▶ [INSTRUCTIONS]
(a) Copy the LED headlight article word for word. Begin at the words "The European Commission" and stop after "Frontlight Systems (AFS).".
(b) According to the LED headlight article, what does the European Commission now mandate?
--- DOCUMENT SEGMENT ---
The European Commission now mandates day time running lights (DRLs) and due to their benefits LEDs are almost exclusively used for this purpose; they now have an even brighter outlook. By Michael Weitz, System Engineer, TI.
Today, LED technology is rarely used for low- and high-beam lights but it is expected that the percentage of vehicles with so-called full-LED headlights will increase. Besides the purely aesthetic freedom of design offered by LEDs, this technological shift will enable the introduction of enhanced adaptive lighting systems, also known as Adaptive Frontlight Systems (AFS).
LEDs used in vehicles require electronic monitoring and control systems which will eventually lead to dramatic changes in vehicle system architectures. Existing vehicles that are currently equipped with LED lighting may still have a body ECU from the previous generation. The LED driver electronics in the headlight must therefore be adapted to the conditions of the existing architecture. For instance, it may be necessary to generate an additional load current. Otherwise, the significantly lower current consumption of the LEDs might violate the ECU’s diagnosis thresholds which were set for incandescent lamps. The LED driver circuitry, in turn, must adapt its regulation parameters to the binning of the LEDs and their operating temperature in order to avoid any visible colour shifts between the headlights and other lighting functions.
--- DATASET EXTRACT ---
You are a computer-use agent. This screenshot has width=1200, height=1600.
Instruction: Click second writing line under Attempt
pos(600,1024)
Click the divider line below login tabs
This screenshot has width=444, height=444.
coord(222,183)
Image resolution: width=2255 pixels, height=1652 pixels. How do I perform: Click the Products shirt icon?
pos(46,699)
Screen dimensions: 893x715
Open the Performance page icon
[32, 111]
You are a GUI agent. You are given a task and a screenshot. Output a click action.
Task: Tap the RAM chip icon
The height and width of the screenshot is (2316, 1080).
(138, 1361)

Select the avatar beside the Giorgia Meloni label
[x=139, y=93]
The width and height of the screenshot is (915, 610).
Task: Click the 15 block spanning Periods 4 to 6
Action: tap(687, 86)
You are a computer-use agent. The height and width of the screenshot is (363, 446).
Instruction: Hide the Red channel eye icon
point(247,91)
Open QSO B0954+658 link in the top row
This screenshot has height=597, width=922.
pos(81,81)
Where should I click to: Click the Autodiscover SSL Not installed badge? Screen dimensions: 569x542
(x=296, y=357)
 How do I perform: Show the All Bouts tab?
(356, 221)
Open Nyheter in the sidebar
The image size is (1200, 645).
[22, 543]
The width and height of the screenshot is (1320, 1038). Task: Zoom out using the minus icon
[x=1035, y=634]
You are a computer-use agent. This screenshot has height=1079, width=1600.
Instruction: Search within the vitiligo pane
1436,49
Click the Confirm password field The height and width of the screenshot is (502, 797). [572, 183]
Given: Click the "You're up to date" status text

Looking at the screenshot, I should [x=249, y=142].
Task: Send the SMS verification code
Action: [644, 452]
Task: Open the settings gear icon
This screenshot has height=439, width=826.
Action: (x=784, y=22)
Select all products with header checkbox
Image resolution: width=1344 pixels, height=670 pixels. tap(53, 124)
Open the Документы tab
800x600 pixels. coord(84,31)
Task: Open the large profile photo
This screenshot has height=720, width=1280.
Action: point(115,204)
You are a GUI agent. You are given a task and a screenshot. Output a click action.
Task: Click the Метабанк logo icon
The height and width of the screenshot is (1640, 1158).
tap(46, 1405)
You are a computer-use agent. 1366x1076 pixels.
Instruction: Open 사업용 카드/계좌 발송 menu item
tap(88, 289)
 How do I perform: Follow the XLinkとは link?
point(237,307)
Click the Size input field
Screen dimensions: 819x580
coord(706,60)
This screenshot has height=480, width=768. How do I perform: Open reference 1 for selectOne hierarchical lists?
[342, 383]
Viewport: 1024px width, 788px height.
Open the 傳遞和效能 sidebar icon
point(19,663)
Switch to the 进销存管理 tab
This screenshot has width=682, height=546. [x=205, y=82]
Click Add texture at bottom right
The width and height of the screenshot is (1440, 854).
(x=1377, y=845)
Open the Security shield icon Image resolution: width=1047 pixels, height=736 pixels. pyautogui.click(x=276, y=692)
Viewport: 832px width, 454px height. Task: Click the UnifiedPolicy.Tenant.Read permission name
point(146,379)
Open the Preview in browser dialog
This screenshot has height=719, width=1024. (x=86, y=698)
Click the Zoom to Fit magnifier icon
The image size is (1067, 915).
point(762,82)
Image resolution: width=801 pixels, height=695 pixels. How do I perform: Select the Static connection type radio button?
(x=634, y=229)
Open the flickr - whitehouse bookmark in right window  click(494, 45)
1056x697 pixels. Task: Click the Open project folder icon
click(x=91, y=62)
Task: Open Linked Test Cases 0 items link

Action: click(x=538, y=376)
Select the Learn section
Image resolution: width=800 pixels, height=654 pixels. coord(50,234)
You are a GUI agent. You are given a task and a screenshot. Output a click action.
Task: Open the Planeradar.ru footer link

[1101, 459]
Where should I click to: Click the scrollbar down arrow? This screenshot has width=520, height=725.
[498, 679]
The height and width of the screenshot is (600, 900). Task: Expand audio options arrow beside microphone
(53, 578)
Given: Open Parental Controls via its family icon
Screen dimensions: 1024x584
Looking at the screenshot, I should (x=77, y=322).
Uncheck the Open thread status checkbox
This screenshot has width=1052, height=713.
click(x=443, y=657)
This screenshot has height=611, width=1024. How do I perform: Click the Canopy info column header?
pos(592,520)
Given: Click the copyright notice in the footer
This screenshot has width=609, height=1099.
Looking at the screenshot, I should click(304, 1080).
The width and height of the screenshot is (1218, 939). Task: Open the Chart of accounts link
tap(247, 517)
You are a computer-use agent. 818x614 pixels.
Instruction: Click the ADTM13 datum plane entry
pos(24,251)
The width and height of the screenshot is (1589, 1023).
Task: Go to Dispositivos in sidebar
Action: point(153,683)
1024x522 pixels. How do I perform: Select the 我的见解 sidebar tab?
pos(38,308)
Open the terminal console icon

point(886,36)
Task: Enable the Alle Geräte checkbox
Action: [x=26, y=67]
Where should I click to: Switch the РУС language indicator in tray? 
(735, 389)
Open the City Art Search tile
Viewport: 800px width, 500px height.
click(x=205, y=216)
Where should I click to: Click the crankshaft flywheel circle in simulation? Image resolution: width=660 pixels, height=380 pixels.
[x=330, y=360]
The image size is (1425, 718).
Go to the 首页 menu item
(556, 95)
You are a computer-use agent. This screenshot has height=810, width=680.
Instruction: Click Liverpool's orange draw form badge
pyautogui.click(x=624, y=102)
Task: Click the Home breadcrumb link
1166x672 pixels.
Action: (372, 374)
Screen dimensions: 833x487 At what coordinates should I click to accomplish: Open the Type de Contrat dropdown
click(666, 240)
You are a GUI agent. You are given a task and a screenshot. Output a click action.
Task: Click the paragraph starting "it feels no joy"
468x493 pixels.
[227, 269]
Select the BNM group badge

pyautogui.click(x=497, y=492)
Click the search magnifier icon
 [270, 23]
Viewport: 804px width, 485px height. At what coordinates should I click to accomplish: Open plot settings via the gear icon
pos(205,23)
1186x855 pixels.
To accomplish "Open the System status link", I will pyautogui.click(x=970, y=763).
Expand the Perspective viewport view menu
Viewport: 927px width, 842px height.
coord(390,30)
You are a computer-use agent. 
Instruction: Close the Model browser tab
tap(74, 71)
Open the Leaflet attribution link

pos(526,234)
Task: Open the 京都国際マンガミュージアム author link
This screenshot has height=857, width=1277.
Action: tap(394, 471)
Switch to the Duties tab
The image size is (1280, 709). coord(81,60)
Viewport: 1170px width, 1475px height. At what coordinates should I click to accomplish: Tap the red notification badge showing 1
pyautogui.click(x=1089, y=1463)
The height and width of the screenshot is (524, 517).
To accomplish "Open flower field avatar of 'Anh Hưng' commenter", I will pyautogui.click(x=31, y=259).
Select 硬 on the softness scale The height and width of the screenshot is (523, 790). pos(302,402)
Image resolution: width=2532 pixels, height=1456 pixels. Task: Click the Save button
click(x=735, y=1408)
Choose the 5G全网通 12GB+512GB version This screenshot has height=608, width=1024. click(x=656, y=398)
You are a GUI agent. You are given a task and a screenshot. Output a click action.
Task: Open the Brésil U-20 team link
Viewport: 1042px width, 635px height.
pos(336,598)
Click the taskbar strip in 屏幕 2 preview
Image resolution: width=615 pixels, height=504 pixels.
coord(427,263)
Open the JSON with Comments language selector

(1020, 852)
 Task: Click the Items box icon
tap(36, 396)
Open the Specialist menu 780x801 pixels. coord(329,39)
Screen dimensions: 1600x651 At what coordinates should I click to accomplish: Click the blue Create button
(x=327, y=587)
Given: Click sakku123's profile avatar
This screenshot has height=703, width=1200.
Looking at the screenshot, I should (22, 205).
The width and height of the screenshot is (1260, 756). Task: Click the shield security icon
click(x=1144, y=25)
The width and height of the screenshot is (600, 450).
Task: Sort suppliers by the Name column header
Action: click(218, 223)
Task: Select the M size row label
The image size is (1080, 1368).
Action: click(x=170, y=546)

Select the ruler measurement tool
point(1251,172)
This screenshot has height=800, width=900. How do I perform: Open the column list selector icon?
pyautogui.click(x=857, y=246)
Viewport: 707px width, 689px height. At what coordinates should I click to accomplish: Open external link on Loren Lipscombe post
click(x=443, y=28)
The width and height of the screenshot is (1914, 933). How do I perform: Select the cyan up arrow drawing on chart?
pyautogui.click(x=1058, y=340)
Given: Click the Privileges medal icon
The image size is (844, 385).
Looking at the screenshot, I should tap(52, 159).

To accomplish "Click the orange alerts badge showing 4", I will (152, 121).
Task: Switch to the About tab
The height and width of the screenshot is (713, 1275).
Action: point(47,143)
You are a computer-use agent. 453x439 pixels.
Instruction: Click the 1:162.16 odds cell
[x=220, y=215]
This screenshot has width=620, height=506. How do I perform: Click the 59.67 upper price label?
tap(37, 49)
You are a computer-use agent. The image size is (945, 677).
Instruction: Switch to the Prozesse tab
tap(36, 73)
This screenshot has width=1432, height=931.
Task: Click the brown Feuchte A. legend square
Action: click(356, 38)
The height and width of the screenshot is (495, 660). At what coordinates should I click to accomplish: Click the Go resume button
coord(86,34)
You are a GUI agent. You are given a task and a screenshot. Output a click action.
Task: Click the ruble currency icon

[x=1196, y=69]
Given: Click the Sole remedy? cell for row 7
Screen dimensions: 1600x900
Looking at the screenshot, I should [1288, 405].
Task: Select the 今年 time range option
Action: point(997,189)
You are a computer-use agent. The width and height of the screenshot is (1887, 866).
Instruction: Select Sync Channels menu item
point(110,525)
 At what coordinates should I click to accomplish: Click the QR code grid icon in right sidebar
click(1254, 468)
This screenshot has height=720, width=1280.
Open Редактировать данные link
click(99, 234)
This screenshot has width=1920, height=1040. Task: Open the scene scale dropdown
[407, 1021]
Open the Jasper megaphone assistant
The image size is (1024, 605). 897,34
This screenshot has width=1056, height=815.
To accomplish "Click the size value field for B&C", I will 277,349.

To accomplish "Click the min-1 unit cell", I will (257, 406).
---
▶ [ANSWERS TO EACH TASK]
(a)
The European Commission now mandates day time running lights (DRLs) and due to their benefits LEDs are almost exclusively used for this purpose; they now have an even brighter outlook. By Michael Weitz, System Engineer, TI.
Today, LED technology is rarely used for low- and high-beam lights but it is expected that the percentage of vehicles with so-called full-LED headlights will increase. Besides the purely aesthetic freedom of design offered by LEDs, this technological shift will enable the introduction of enhanced adaptive lighting systems, also known as Adaptive Frontlight Systems (AFS).

(b) Day time running lights (DRLs).